Por Rodrigo Ruiz.

 

Si la madrugada del viernes 15 de noviembre alguno de los extraterrestres del delirio de la Sra. Cecilia hubiese llegado atrasado a la primavera de Octubre de nuestro país, habría quedado perplejo ante la capacidad de entendimiento, compromiso, empatía, comprensión, acción y desprendimiento de su ideología en pos del beneficio de nuestra sociedad de la clase política; besos, abrazos, lágrimas, emoción, declaraciones por el bien común.

Pecho henchido de orgullo, coraje en la acción, inteligencia en la búsqueda común, eso y mucho más se veía entre nuestros parlamentarios, que cual súper héroes rasgaban vestiduras en pos de ayudar a la desvalida sociedad y en una acción altruista y solidaria la salvaban del desastre. Pocos, muy pocos de ellos tuvieron la capacidad de indicar que la sociedad paralizada y movilizada hace ya largas tres semanas los había obligado a comprender que son parte importante del problema, y que la única posibilidad
que les quedaba para salvar con algo de dignidad su condición de poder legislativo era aportar a la búsqueda de soluciones respecto de las exigencias societarias. No fueron ellos quienes impulsaron esta acción, fue el pueblo en la calle quien lo hizo.
El acuerdo al que llegan pretende no tener la condición de aquella cocina burda, sucia y mal oliente del Sr. Zaldívar, más parece una cocina industrial de un casino de empresa, limpia y con visos de transparencia en la preparación, pero sosa y apegada a un menú mensual estricto y definido desde arriba, ya que, jamás consideró dentro del proceso la opinión de aquellos que impulsaban la puesta en escena de nuestra primavera, el pueblo movilizado. Debemos tener cuidado ya que esta jugarreta la conocen bien, la han ejecutado en múltiples oportunidades en nuestra vida como República, apuestan a la desmovilización y paralelamente a asumir la representación del pueblo movilizado, ofrecen cambiarlo todo para no cambiar nada, o a lo más cambiar cosméticamente nuestro pacto social, manteniendo privilegios y cuotas de poder en el mismo grupo de elegidos.
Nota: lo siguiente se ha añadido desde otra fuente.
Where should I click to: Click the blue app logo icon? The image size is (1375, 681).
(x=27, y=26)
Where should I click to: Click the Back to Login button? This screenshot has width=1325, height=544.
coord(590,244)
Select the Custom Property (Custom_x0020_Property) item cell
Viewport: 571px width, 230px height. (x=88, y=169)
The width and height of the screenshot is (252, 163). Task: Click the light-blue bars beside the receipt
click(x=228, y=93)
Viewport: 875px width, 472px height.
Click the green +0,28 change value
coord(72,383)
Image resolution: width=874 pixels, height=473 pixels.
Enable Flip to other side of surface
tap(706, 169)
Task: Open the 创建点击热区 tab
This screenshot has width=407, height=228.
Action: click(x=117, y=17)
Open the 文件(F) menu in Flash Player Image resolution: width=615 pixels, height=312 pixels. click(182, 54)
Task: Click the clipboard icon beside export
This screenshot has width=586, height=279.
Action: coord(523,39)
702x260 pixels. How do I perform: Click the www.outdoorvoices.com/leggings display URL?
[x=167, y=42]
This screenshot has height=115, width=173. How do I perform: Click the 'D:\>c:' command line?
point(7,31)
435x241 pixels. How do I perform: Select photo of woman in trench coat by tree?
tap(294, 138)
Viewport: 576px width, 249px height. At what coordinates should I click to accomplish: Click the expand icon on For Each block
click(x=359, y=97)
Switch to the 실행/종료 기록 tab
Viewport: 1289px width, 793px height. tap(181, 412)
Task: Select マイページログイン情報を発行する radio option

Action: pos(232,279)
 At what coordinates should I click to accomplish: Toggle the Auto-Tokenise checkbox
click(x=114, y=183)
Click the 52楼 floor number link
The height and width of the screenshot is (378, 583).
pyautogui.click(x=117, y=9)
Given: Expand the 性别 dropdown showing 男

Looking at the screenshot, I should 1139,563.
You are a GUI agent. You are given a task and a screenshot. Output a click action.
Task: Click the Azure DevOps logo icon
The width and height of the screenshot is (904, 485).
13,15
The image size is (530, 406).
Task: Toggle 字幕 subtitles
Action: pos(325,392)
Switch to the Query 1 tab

Esto ya ocurrió en los procesos constitucionales de 1833, 1925 y en las modificaciones de la dictatorial de 1980, y volverá a ocurrir si no estamos preparados para enfrentar con ideas, propuestas y movilización esta estrategia.

 

Está en nuestra mano obligar a que se respete lo exigido por el pueblo movilizado, es ético, justo y democrático, para ello es necesario:
1.- Mantener la presión social sobre el sistema político para exigir que los cambios
representen la voluntad del pueblo
2.- La elección de los constituyentes a la Asamblea debe ser representativa del pueblo movilizado, se debe asegurar la participación de independientes, actores sociales, organizaciones ciudadanas representativas de minorías de pensamiento, pueblos originarios y paridad de género.
3.- Exigir mecanismos que aseguren transparencia total en la discusión y toma de
decisión al interior de la Asamblea han pasado tres semanas del abrazo de los que sobran y como era de esperarse no se ha avanzado en la propuesta concreta de Asamblea Constituyente o Convención como quisieron llamarla; reuniones más, reuniones menos, propuestas más, propuestas menos, resultado, cero para lo exigido.

Lo concreto es que la oligarquía política está haciendo su jugada, desmovilizadora,
criminalizadora y representativa del movimiento social; finalizada la cocina se juntarán a brindar por el trabajo realizado y el haber cambiado todo, para no cambiar nada. Nuestra propuesta para impedir lo anterior es acrecentar la formación y fortalecimiento de tejido social, mejorar la coordinación entre nuestras organizaciones de base, informarse, discutir, plantear ideas, comunicar, movilizarse y presionar, de esa forma impediremos que los que sobran oscurezcan nuestra primavera y podamos por fin cultivar la flor de un nuevo día.